[Provided records start]

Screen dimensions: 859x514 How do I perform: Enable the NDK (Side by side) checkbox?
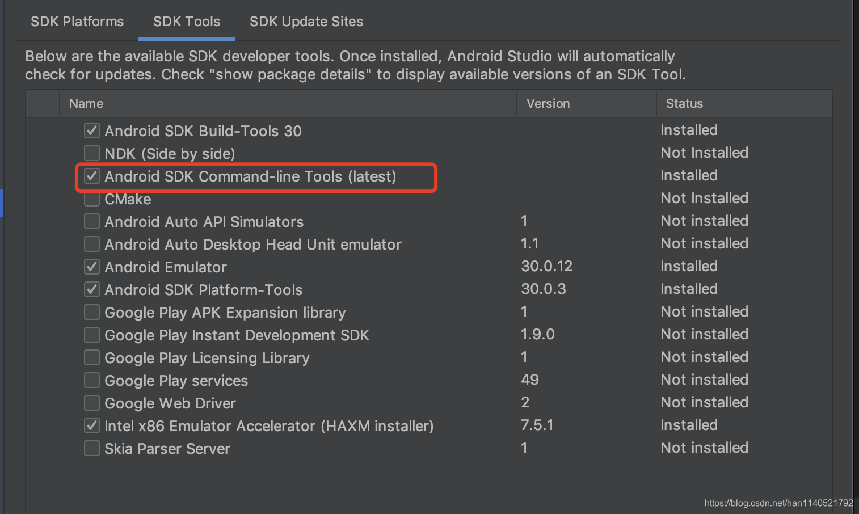[91, 153]
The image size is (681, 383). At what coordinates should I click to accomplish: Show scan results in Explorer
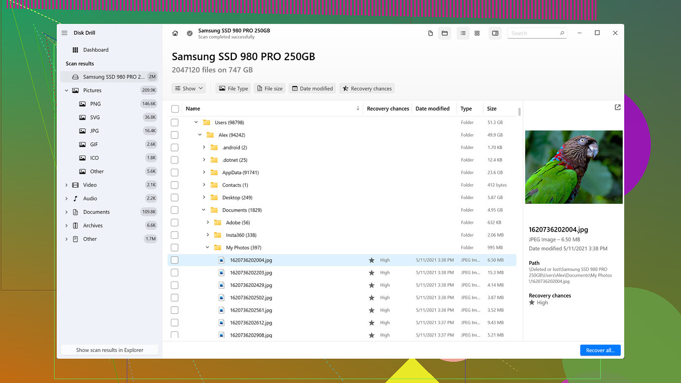pyautogui.click(x=109, y=349)
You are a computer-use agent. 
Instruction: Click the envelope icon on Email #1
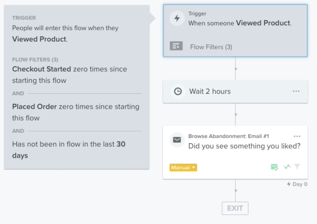coord(177,140)
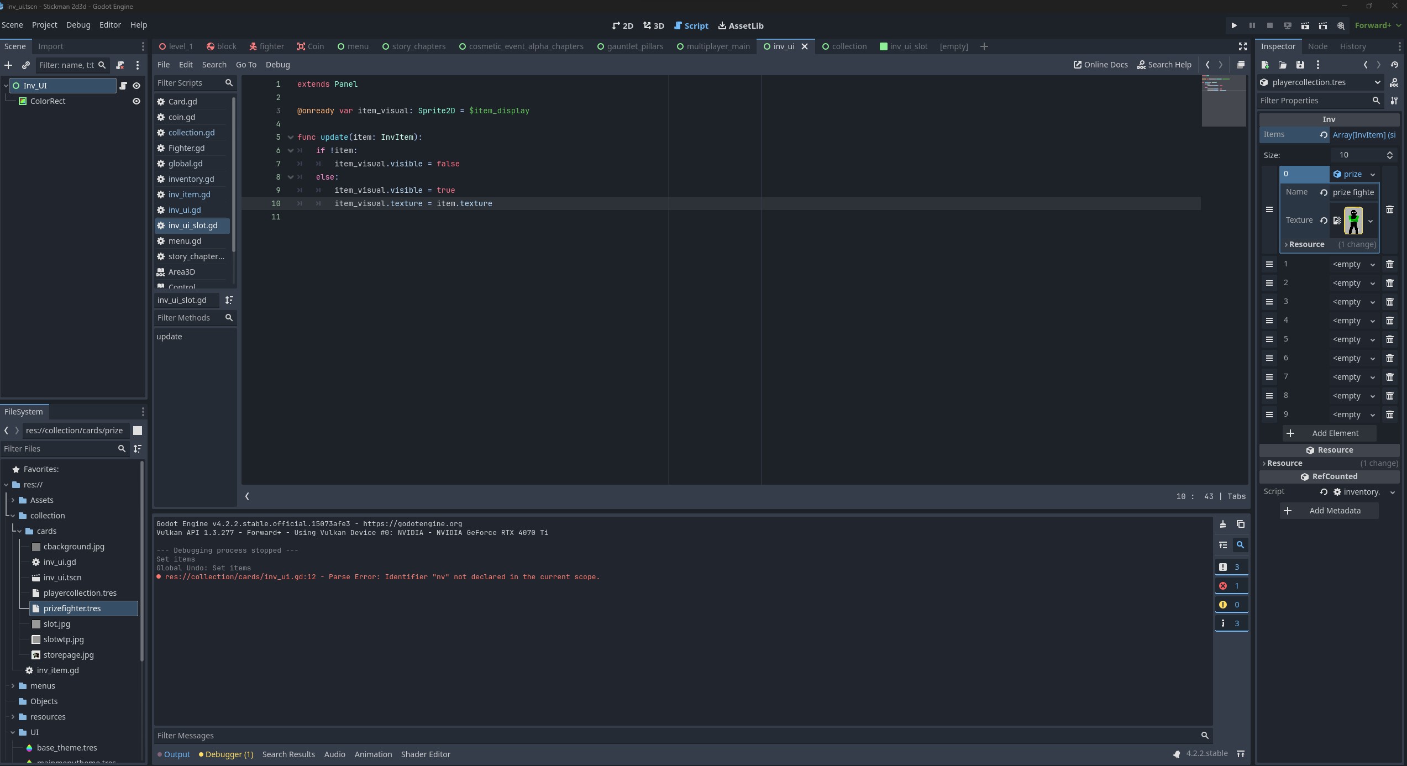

[Provided records end]

● **Job**
Please give the lines of the entries above as a numbered list, skipping any blank lines and leaving the pictures out.

● **Answer to this task**
1. Screen dimensions: 859x514 How do I perform: Enable the NDK (Side by side) checkbox?
2. [91, 153]
3. The image size is (681, 383). At what coordinates should I click to accomplish: Show scan results in Explorer
4. pyautogui.click(x=109, y=349)
5. You are a computer-use agent. 
6. Instruction: Click the envelope icon on Email #1
7. coord(177,140)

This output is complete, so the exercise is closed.